With a brief flash of his old fire, Abdul snorted. “Don’t preach homilies to us, you whey-skinned, snubnosed Frank bastard! We have thought more and more in recent years that mayhap the sainted Mahmud al-Qaleefah did err by helping Islam to be merged with, polluted by, and befouled by the brimming cesspool of baseless superstitions and myths called Christianity. The Veiled Men of the Mountains and the other small, persecuted bands of folk who still cleave unto pure, untainted Islam are, we are beginning to think, the only remaining True Believers. Allah is God, Brother Prospero. Jesus called Christ was but another of the great prophets, only a man, like Moses or Mohammed, of flesh and blood. But, alas, the pattern is irrevocably set and we all must go down to Gehenna together. Who can unscramble an egg? We never were able to conceive of a method to set the thing again right, to undo the well-meaning sins wrought by St. Mahmud and those who succeeded him in his aims.
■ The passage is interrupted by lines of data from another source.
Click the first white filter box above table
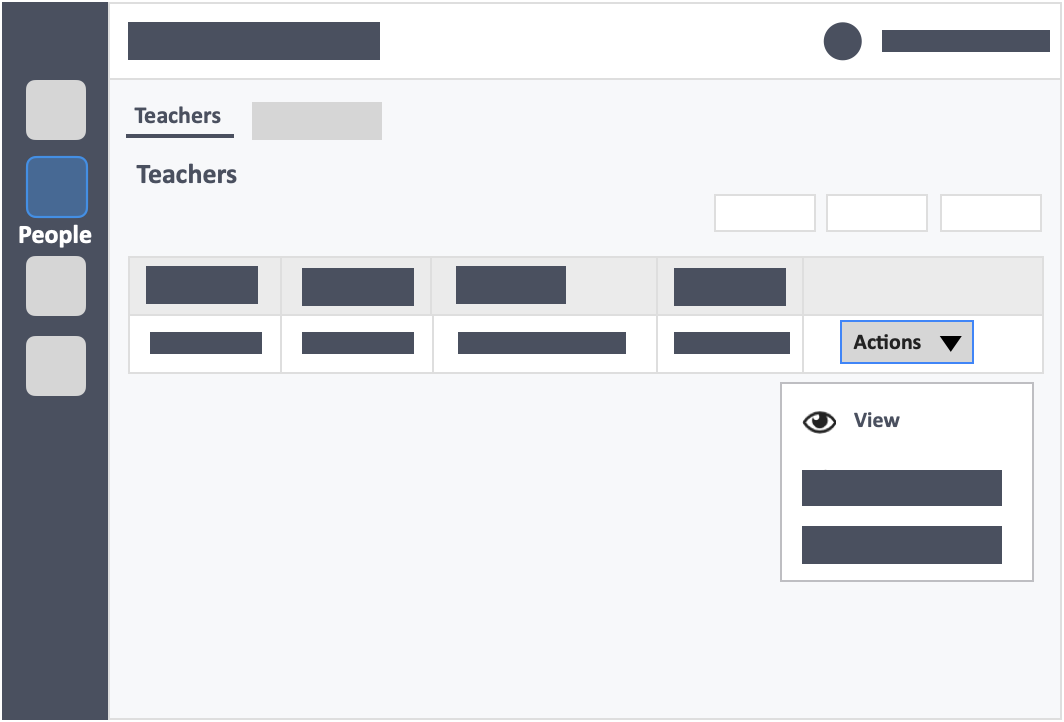 pos(765,213)
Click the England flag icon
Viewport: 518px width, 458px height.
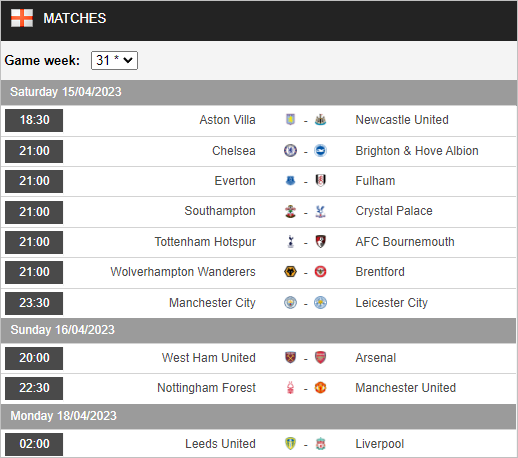[22, 18]
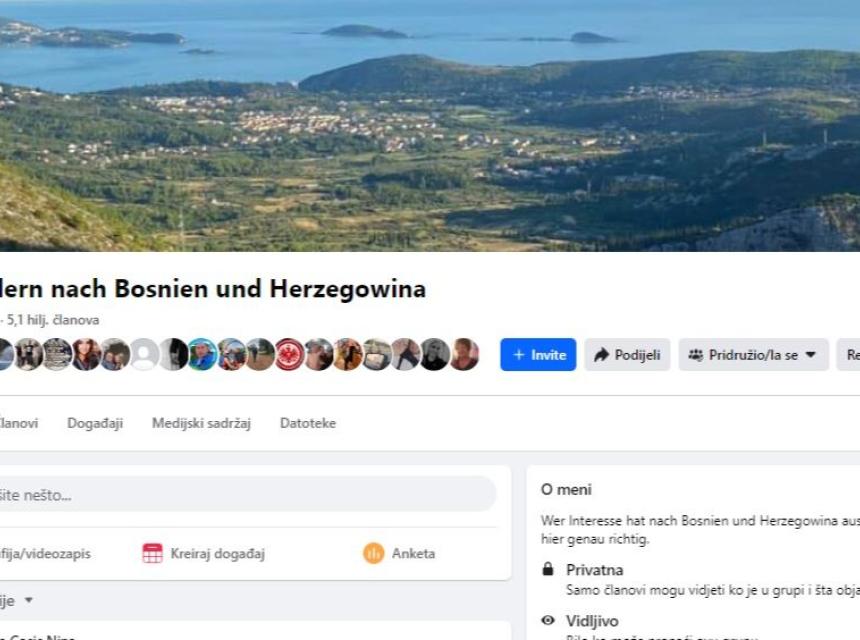Click the foto/videozapis post option
This screenshot has width=860, height=640.
(x=45, y=553)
“You think us a backslider. Brother Prospero—no, don’t bother to try to deny it, you do, we know. You look upon us in horror, you see before you an apostate Pope. But tear us not, we are dying. But ere long, you and all of the other pretenders may—nay, will—wish old Abdul still alive.
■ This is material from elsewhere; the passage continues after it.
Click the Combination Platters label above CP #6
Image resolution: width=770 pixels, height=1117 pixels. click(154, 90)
“You spoke at our last meeting but one of Rome being in need of a ‘Wind of Change’ to sweep away the host of supposed errors and mistakes wrought by us and our predecessor.” The old man gasped a rattling gurgle of laughter, then spoke on. “Well, Brother Prospero, lying here with grim death nibbling at us constantly, we have seen snatches of what the near future holds for Rome and for those who, fit to do so or not, would rule her and hers.